Error 12 · No signed acceptance criteria. The project enters testing without an agreed-upon definition of "accepted." The
Endless discussions about whether bug X is blocking or not. Solution: signed acceptance criteria at the beginning of the module, before starting it.

Error 13 · Constant change without prioritization. Each week the client adds new requirements without removing any from the backlog. The project grows without
Neither the timeframe nor the budget should increase. It will eventually explode. Solution: a signed policy of changes where adding is possible, but it requires removing something.
or extend the deadline and budget.

How to spot these mistakes in the first two weeks

The first two weeks of a project are the most important. If three or more of the thirteen errors are detected during that period, the project is at risk.
at risk, and we must stop before moving forward. Five questions you can ask in a 60-minute meeting:

  1. Is there a signed scope for modules with objective deliverables?
  2. Is there a single project manager with real authority?
  3. Are there signed acceptance criteria for each module?
  4. Is there a test plan and documentation from the first commit?
  5. Is there a signed change management policy?

If the answer to three or more is “no” or “not at all”, you have to stop and
resolve before moving forward.

Frequently Asked Questions

Are these errors avoidable in the 100%?

No, but the cost is significantly reduced when problems are identified early. A perfect project doesn't exist. A well-managed project is one that detects errors in weeks, not months.

In our experience, error 1 (open scope) and error 9 (no clear owner) are the most expensive because they amplify all the others.

Not on their own. A poor agile implementation can become "scrum without discipline" and reproduce all the same mistakes under a different name. Discipline matters more than methodology.
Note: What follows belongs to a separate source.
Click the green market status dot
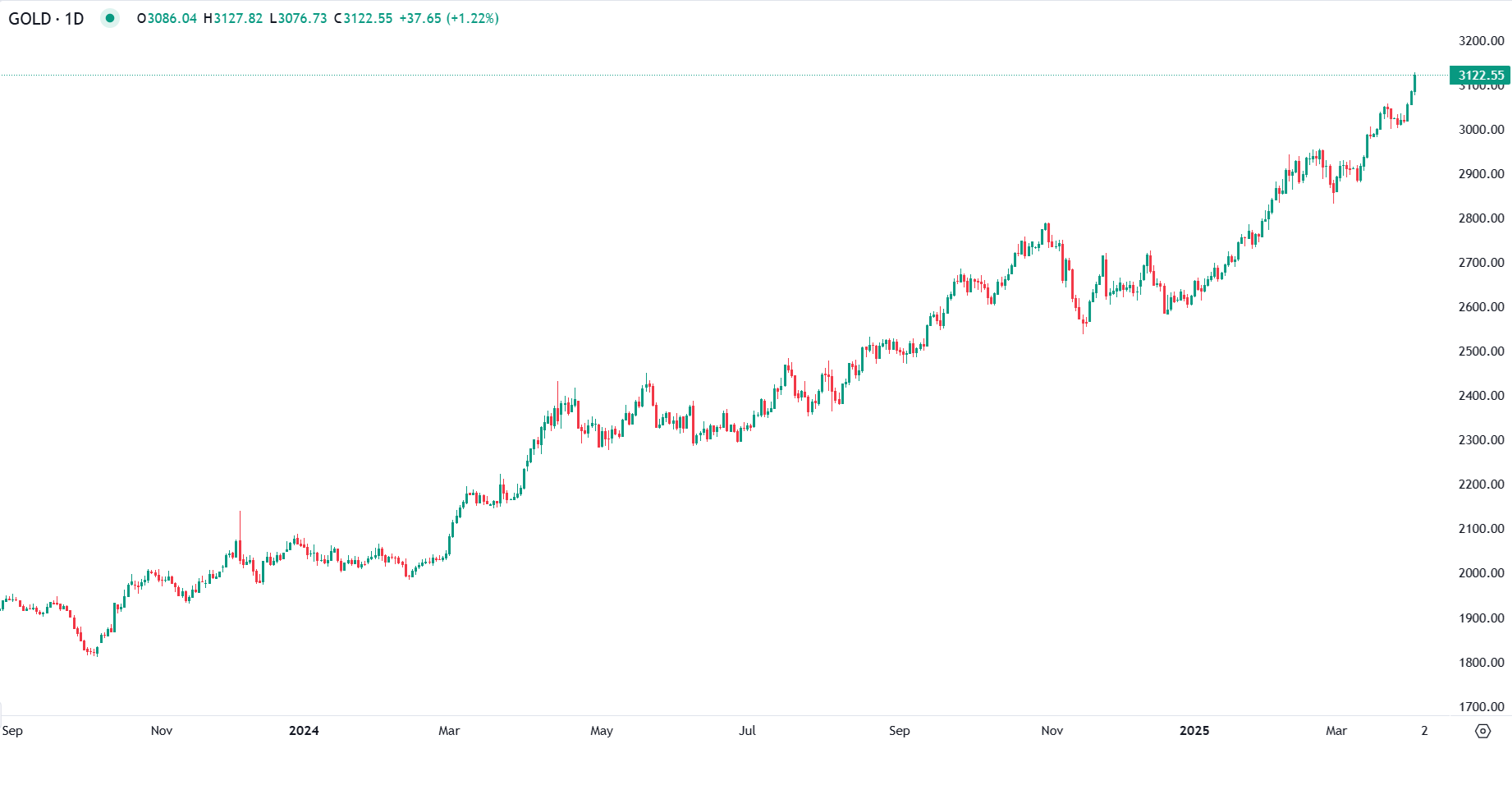The image size is (1512, 790). point(110,18)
There are tools (SonarQube, CodeClimate) that provide objective metrics. The important thing is to measure it from day one, not to discover it in month six.

When the estimated cost of completion exceeds the expected value of the deliverables, it's an uncomfortable but sometimes necessary decision. We've recommended this to clients who hired us for audits.
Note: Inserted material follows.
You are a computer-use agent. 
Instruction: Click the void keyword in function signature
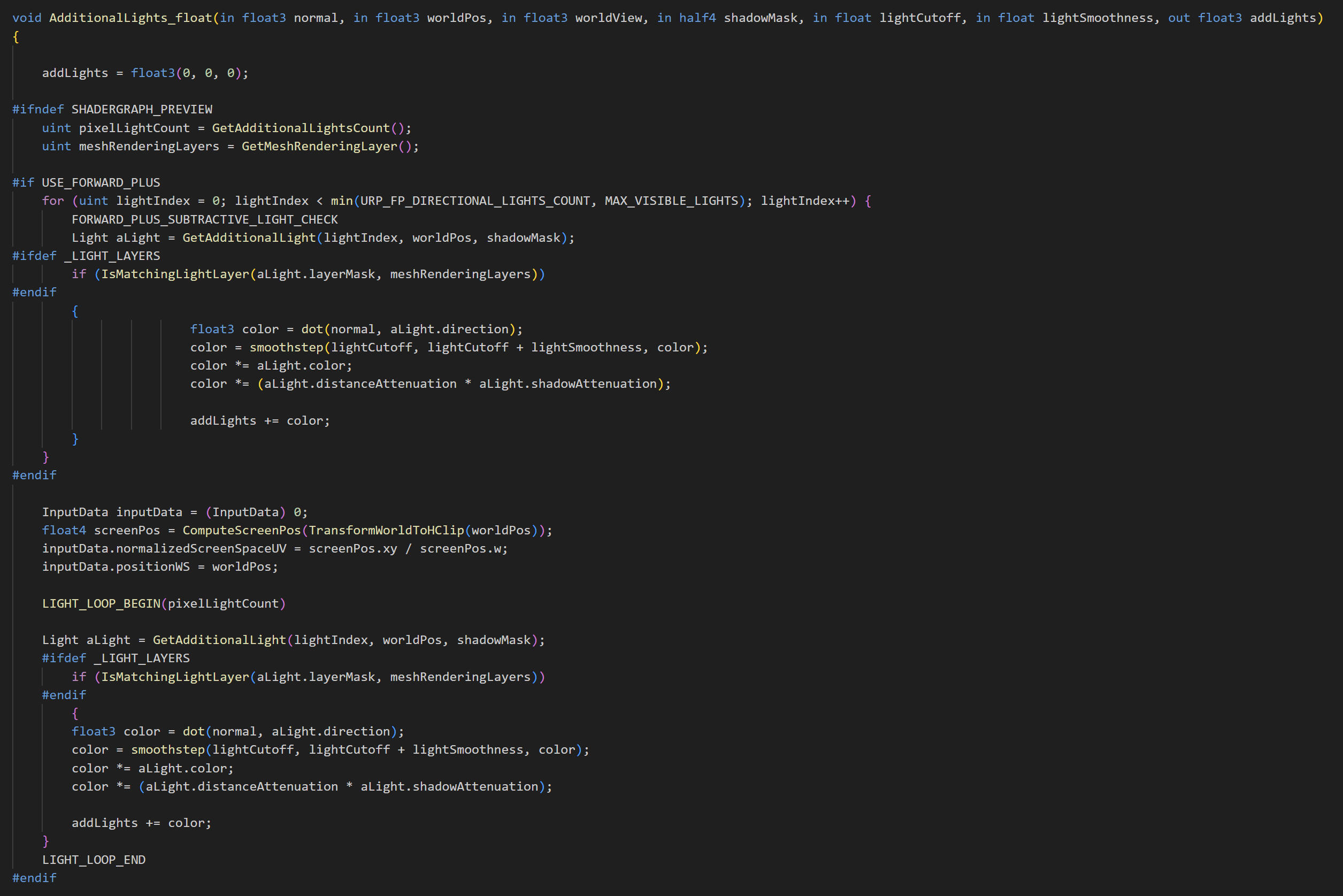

Yes, that's exactly the function. A 10-day audit with TCG covers the thirteen errors and delivers a short report highlighting the most critical ones for the specific project.

An honest diagnosis: what can be salvaged, what needs to be rewritten, what needs to be stopped. Sometimes moving forward with extra effort is more expensive than redoing part of it.
The decision depends on the specific case and should be made with an external perspective. 

Conclusion and CTA

Software projects don't fail because of the technology chosen or bad luck. They fail because of a predictable combination of errors.
Planning, execution, and governance. Knowing the thirteen errors by name allows you to detect them in time and correct them while they are still present.
It's possible. If your project identifies three or more issues, an external audit is advisable before investing further resources.